O monitoramento contínuo das funções renal, hepática, da medula óssea e cardiopulmonar é necessário.
Diagnóstico diferencial
A SCT assemelha-se à doença de Kawasaki, mas a doença de ocorre geralmente em crianças < 5 anos de idade; não causa choque, azotemia, ou trombocitopenia; e o exantema é maculopapular.
Outros distúrbios a serem considerados são escarlatina, síndrome de Reye, síndrome da pele escaldada, meningococcemia, febre maculosa, leptospirose e doenças exantemáticas virais. Esses distúrbios são excluídos por diferenças clínicas específicas, culturas e estudos sorológicos.
Tratamento da síndrome do choque tóxico
Medidas locais (p. ex., assepsia, desbridamento)
Reanimação volêmica e suporte circulatório
Terapia antibiótica empírica (p. ex., clindamicina ou linezolida mais vancomicina, daptomicina, linezolida, ou ceftarolina) dependendo dos resultados da cultura
Pacientes com suspeita de SCT devem ser hospitalizados imediatamente e tratados de forma intensiva. Tampões, diafragmas e outros corpos estranhos devem ser removidos imediatamente.
Locais primários suspeitos devem ser descontaminados com cuidado. Descontaminação inclue
Reinspeção e irrigação das feridas cirúrgicas, mesmo que pareçam saudáveis
Desbridamento repetido dos tecidos desvitalizados
Irrigação dos potenciais locais naturalmente colonizados (seios paranasais, vagina)
A reposição de líquidos e eletrólitos é feita para prevenir ou tratar hipovolemia, hipotensão, ou choque. O choque pode ser profundo e resistente por causa da perda de líquidos corporais (por causa da síndrome de extravasamento capilar sistêmico e da hipoalbuminemia). Algumas vezes, são necessários reanimação volêmica agressiva de líquidos, suporte circulatório, ventilatório e/ou hemodiálise.

> _Material de origem_
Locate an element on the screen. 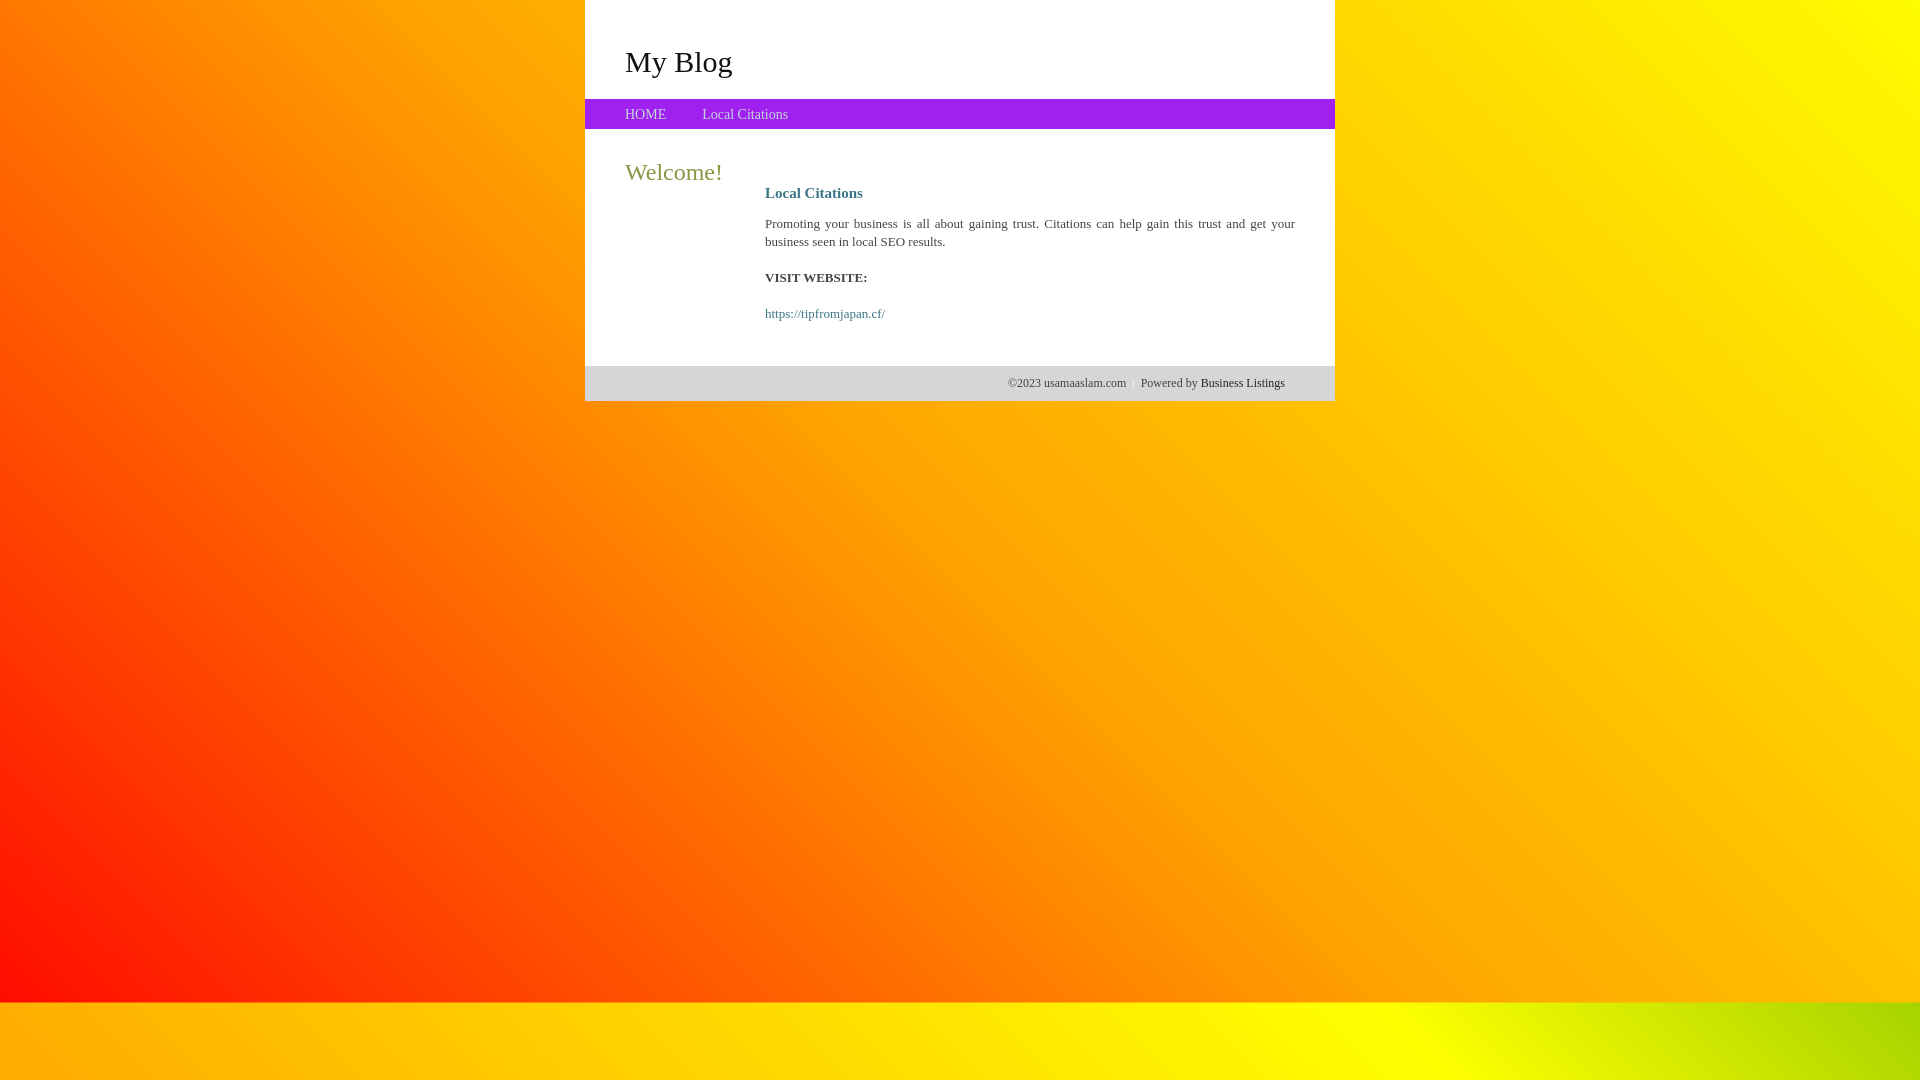 Image resolution: width=1920 pixels, height=1080 pixels. Local Citations is located at coordinates (745, 114).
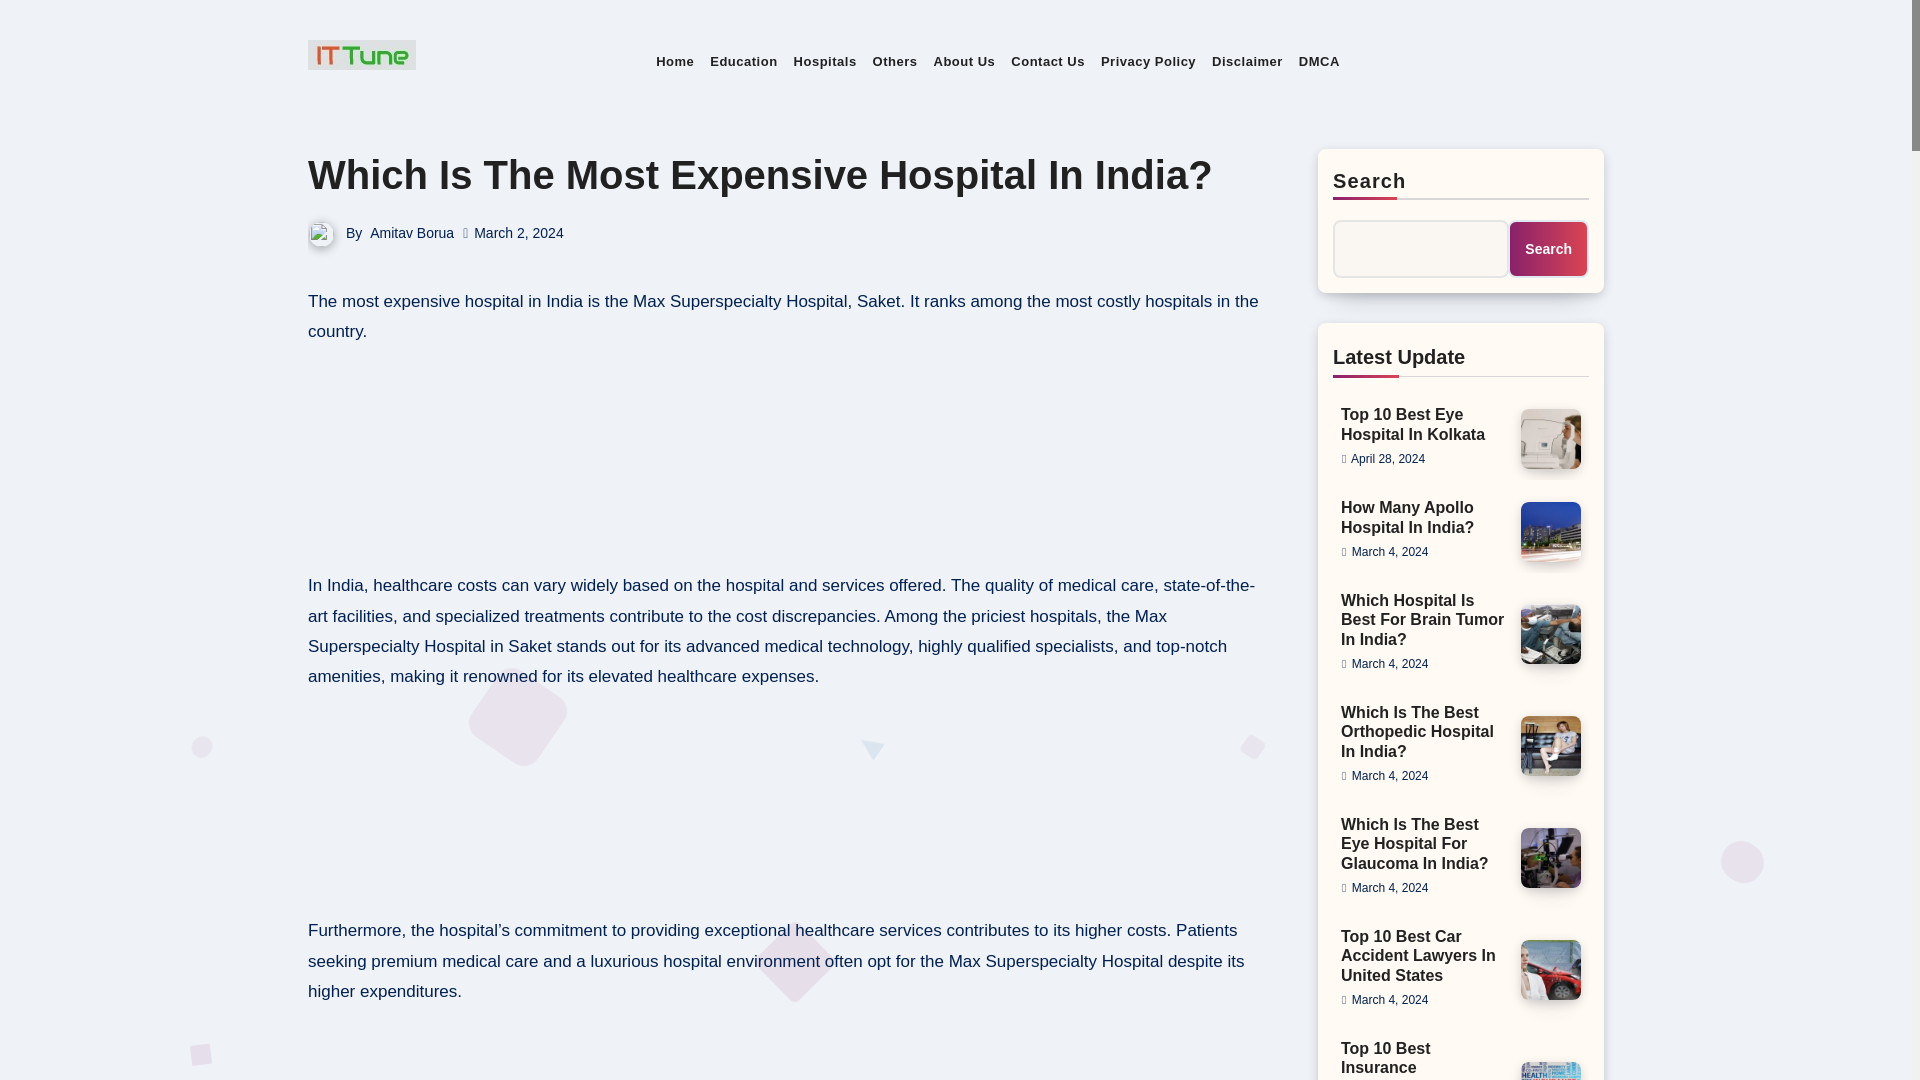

> _Objetivo do exercício_
Reescreva o trecho do texto sobre a síndrome do choque tóxico que vai de "Outros distúrbios a" até "ex., assepsia, desbridamento)", trocando "leptospirose" por "brucelose". Baseie-se somente no texto sobre a síndrome do choque tóxico.

> _Resposta escrita_
Outros distúrbios a serem considerados são escarlatina, síndrome de Reye, síndrome da pele escaldada, meningococcemia, febre maculosa, brucelose e doenças exantemáticas virais. Esses distúrbios são excluídos por diferenças clínicas específicas, culturas e estudos sorológicos.
Tratamento da síndrome do choque tóxico
Medidas locais (p. ex., assepsia, desbridamento)